Doom (2005)

Rating: C-

Dir: Andrzej Bartkowiak
Star: Dwayne Johnson, Karl Urban, Rosamund Pike, DeObia Oparei

Doom is one of only four computer games I’ve played to completion, and it’s probably a while before we’ll see Zork: The Movie, so I’m inclined to cut this more slack than most. It is a straightforward story: a group of Marines led by The Rock arrive on Mars to investigate a quarantined research lab. Naturally, there is corporate malfeasance to be revealed, and one by one, the Marines are killed: though, thanks to the horrors they uncover, death is not exactly the end of matters. As video-game adaptations go, this is about average – which given the past pedigree of such things, makes it below-average in general cinematic terms. The main problem is that the subject matter is over-familiar; there’s nothing here we haven’t seen before, most notably in movies such as Aliens, or even video-game movies like Resident Evil.

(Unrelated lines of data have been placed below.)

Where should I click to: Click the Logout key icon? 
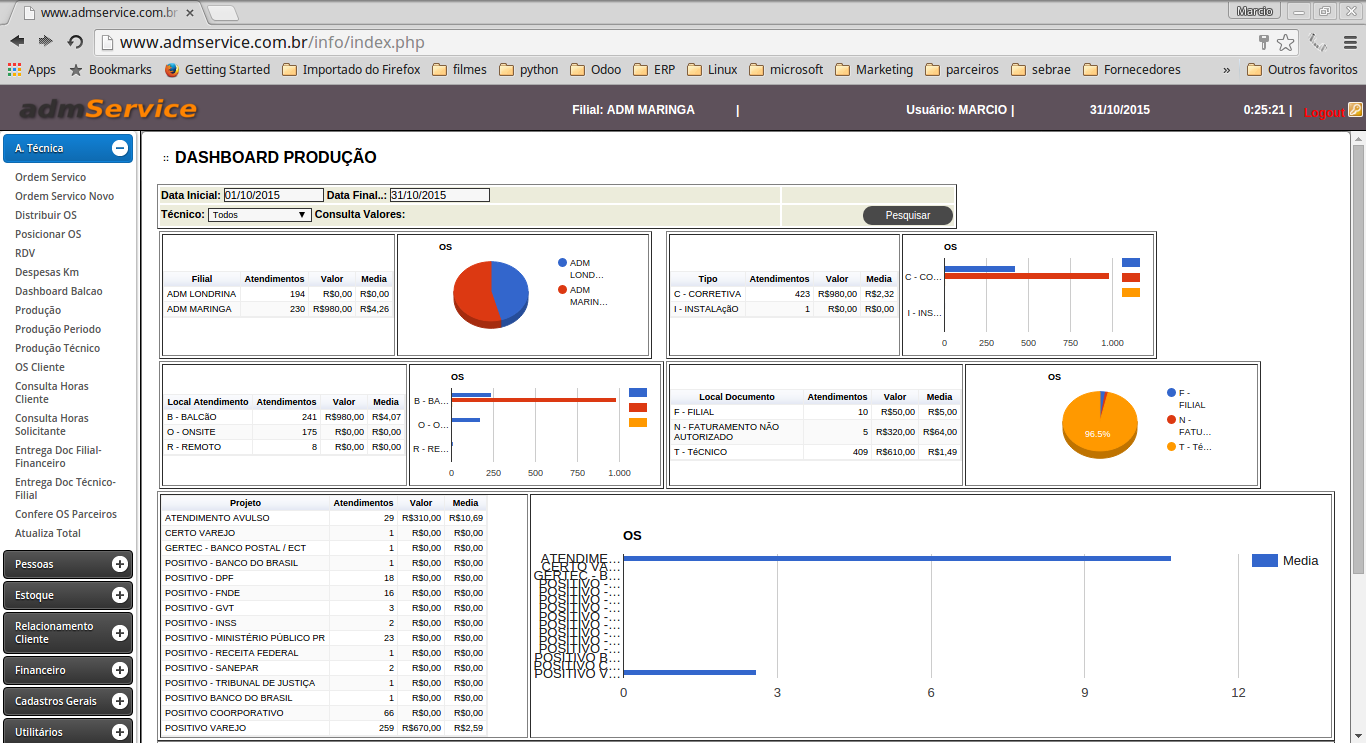point(1355,110)
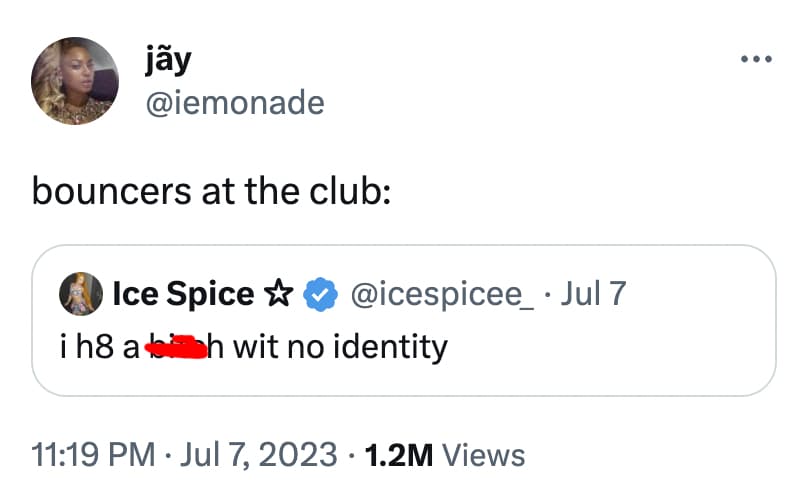
Task: Click the "i h8 a" text in quote
Action: [x=98, y=347]
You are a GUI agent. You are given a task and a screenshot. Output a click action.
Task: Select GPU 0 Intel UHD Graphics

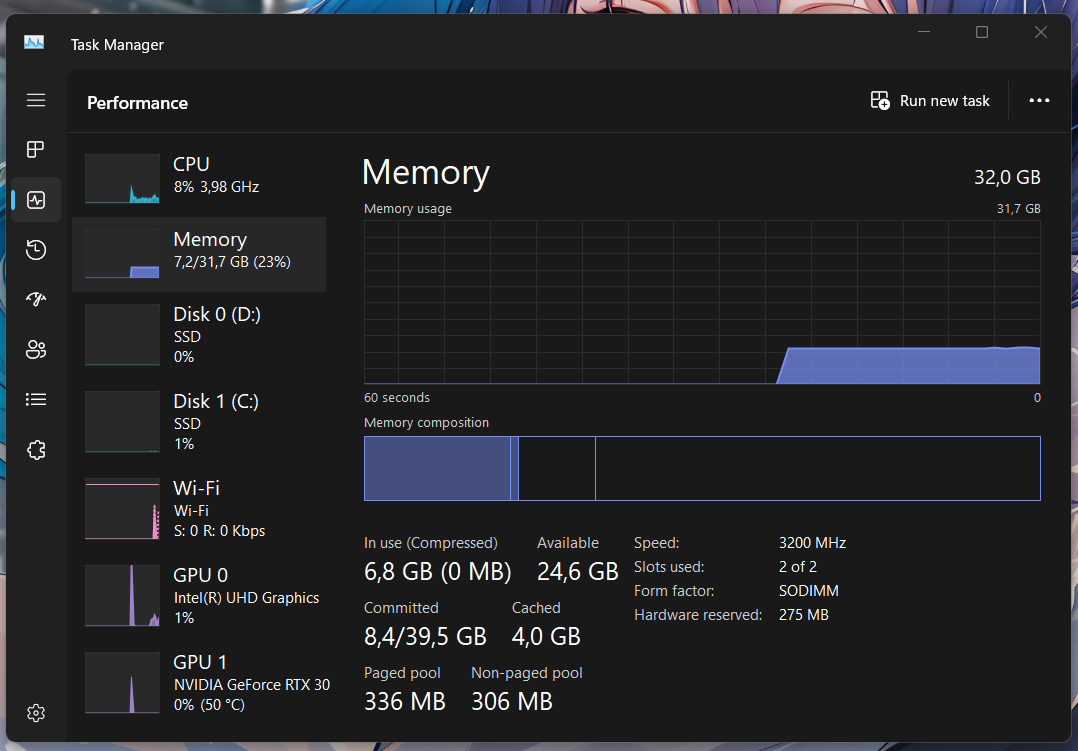click(x=199, y=596)
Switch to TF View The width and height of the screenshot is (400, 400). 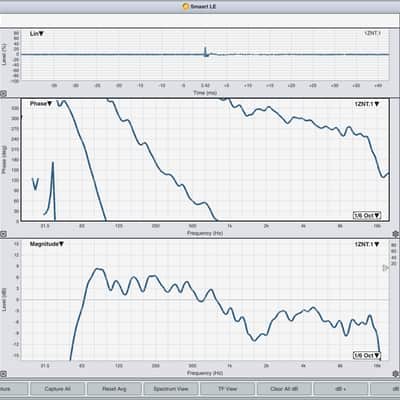[227, 389]
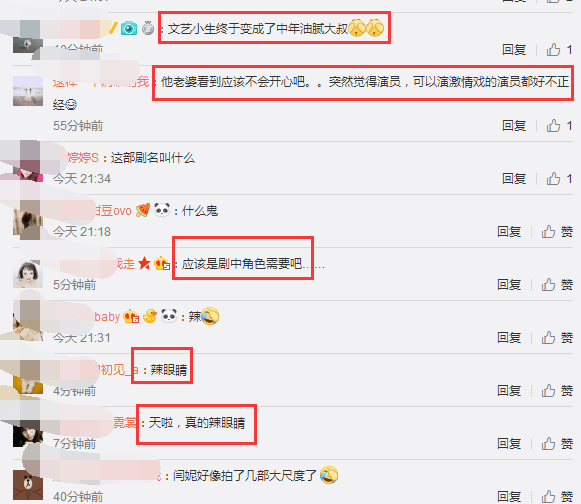Viewport: 581px width, 504px height.
Task: Like the 文艺小生 comment with thumbs-up
Action: coord(553,49)
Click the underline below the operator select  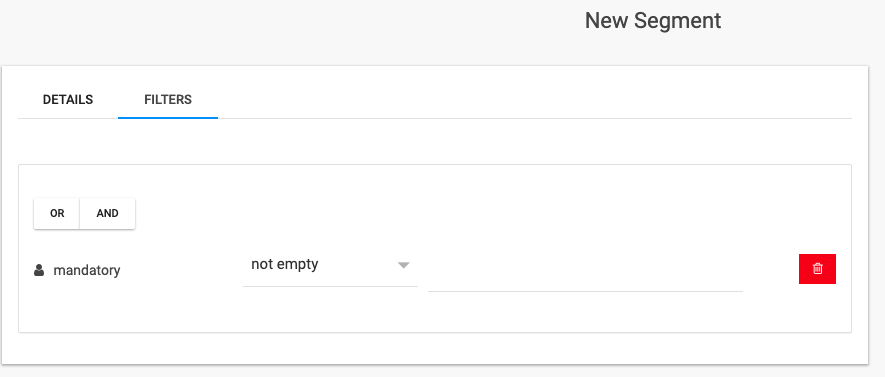330,286
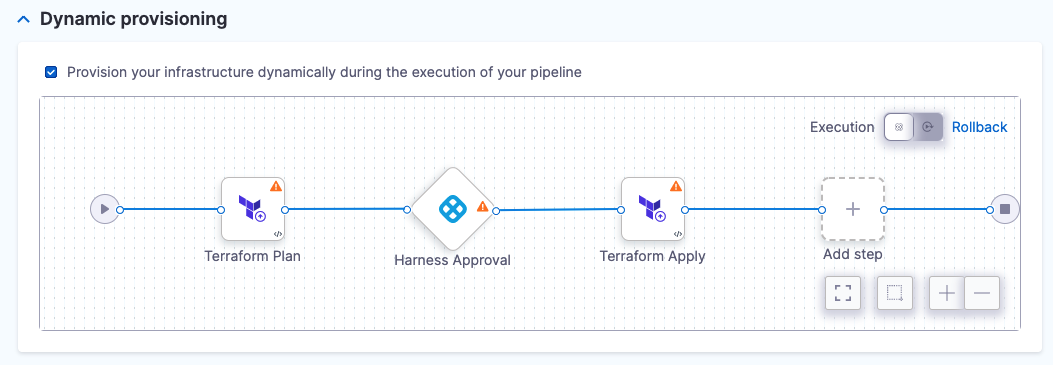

I mean, the second that one character walked into a bathroom, Chris pin-pointed his fate – and after five minutes of failed attempts at tension building, it came to pass exactly as she called it. That kind of predictability blows any entry in the horror genre out of the water, and this also takes too long to get going. To the film’s credit, it does have an interesting twist, with one heroic character suddenly doing what’s called a “heel turn” in wrestling circles, and becoming a villain. There’s also the 5-minute “first-person shooter” POV sequence, which we loved: some day, someone will make an entire movie that way. But hopefully not Bartkowiak, who has shown no particular aptitude for the action genre in any of his work as a director. And, sadly, at no point does The Rock drop the People’s Elbow on any monsters. That’d have been a memorable moment, in a movie largely bereft of them.